I have the same sense of shock reaction to the stark findings of this report. The figures really speak for themselves – but more needs to be said.


As parish priest of The Parish of the Travelling People, I am worried, hearing with increasing regularity the worries and concerns of the community: what is going on? what has the Traveller community done to suffer this disproportionate level of austerity and disinvestment? The human cost of this austerity then, is not just the burden of extra financial strain and loss of services, but also includes the burden of negative feelings like confusion, bewilderment, powerlessness, hopelessness.


The Traveller community, already coming from a position of deep historical and ongoing disadvantage, deserves and needs ongoing recognition, affirmation and support – not just at individual and family level, but also at community level.


As parish, we work in closely with many Traveller organisations, services and local community groups. We see and often feel the benefit of much of their good work. We see too their struggle to maintain services due to cuts, and to minimise the damage done to Traveller infrastructure.


As parish, we aim to walk with, affirm and support the community. We are privileged to share in the joys and hopes of many on a day to day basis. We try to recognize and promote the wide-ranging qualities, contributions, and achievements of Travellers. At the same time we often share closely in the grief, burdens and anxieties being carried. On any one day in the Parish we are very likely to see at first hand the effects of austerity among those we meet who are in need:


Traveller families and young couples being forced to move to private rented accommodation when no Traveller accommodation is made available; increasing numbers of homeless; individuals and families where austerity badly effects basic provision of food and shelter, mental health and overall well-being; those Traveller families experiencing education difficulties both around their children’s transition to second level and then in keeping them from dropping out – as was clearly forewarned prior to the loss of the specialist supports to young people, families and schools.


At that time of the Education cuts in 2011, particularly in regard to the Visiting and Resource Teachers for Travellers, we along with various Traveller organisations and many teachers, called  (in vain) for good sense and justice to prevail.

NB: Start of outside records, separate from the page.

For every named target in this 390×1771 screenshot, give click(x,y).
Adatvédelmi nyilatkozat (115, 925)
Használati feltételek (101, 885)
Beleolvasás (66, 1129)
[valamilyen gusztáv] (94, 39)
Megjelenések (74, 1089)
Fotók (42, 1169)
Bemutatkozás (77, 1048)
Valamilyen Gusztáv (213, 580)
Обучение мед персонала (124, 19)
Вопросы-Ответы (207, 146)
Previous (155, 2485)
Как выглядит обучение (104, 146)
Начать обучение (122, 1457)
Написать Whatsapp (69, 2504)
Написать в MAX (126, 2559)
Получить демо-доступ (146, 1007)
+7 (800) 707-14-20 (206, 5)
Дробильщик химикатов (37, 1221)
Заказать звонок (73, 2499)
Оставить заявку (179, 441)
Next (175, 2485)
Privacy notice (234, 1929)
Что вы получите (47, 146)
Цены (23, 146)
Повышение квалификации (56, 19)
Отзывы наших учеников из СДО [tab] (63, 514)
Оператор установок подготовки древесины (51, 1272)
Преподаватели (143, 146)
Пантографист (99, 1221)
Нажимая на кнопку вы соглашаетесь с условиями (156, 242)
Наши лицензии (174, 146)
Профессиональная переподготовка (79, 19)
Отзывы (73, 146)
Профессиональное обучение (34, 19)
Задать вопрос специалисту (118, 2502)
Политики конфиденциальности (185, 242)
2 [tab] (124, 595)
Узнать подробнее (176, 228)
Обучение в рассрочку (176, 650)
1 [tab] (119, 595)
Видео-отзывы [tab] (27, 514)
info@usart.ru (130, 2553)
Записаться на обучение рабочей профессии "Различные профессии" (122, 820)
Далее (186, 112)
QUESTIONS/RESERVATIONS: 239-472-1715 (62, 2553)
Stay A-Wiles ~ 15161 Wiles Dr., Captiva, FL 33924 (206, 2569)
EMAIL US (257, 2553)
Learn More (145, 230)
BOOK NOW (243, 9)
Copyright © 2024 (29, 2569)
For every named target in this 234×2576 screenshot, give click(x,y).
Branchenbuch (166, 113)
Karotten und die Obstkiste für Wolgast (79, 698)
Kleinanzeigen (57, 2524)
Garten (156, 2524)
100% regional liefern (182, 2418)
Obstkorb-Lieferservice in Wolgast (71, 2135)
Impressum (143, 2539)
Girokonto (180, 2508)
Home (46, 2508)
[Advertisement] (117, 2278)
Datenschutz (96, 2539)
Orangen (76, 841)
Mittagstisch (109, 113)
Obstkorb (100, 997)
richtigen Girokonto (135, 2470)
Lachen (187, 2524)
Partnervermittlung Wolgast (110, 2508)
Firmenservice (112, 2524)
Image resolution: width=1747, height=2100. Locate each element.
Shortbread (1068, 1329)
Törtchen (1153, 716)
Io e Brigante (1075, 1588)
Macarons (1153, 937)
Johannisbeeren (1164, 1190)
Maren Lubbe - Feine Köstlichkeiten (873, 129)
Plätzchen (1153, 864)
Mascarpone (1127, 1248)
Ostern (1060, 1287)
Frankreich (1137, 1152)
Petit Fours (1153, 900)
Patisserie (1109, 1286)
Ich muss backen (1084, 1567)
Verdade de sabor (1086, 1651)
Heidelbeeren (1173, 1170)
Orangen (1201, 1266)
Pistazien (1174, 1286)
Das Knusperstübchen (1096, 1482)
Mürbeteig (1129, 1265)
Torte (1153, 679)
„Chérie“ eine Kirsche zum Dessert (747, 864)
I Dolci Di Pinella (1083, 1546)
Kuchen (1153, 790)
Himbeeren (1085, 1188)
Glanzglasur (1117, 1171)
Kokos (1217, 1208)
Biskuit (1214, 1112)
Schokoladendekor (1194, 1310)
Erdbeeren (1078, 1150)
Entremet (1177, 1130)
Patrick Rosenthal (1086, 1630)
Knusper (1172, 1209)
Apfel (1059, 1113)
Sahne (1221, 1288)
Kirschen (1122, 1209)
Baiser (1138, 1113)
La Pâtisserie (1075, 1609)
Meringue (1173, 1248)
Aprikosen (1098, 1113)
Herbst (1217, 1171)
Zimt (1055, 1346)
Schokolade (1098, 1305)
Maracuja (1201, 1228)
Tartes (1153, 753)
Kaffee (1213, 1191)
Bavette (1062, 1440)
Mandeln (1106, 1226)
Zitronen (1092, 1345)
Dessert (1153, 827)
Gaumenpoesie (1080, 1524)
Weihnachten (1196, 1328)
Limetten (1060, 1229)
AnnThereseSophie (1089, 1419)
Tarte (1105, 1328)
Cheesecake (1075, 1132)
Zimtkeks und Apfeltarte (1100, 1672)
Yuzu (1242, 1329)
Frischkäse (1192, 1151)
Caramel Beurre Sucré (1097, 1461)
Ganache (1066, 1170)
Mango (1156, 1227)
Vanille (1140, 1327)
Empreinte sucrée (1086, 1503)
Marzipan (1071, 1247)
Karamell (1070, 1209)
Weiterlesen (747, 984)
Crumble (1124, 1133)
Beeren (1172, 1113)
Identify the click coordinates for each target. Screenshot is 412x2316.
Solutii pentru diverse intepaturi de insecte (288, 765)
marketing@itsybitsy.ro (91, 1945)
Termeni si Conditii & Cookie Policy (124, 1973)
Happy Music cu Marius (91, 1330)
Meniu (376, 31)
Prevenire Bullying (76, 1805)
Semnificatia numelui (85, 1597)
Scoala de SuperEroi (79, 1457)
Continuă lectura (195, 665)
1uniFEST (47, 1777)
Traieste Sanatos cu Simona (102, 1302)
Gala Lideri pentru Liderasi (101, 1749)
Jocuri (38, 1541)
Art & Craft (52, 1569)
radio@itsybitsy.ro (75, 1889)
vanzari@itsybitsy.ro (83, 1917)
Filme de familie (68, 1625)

Now, as the full extent of direct cuts across the entire Traveller sector emerges, we once again and with renewed urgency send out that call for the proper remedial and restorative measures needed in Education, and beyond.


In Conclusion


Recent political discourse at European and national level has begun to bring greater focus to the issues of social inclusion and the human cost in the effects of austerity especially on those who experience disadvantage. I believe that the clarity of this report’s findings can help those reviewing and making decisions around austerity to sharpen that focus, hopefully at the same time bearing in mind the Irish Catholic Bishops view in their document From Crisis to Hope that:  the task of every government.. is to ensure that their policies serve the common good by protecting the weak and vulnerable, and by promoting integral human development for everyone.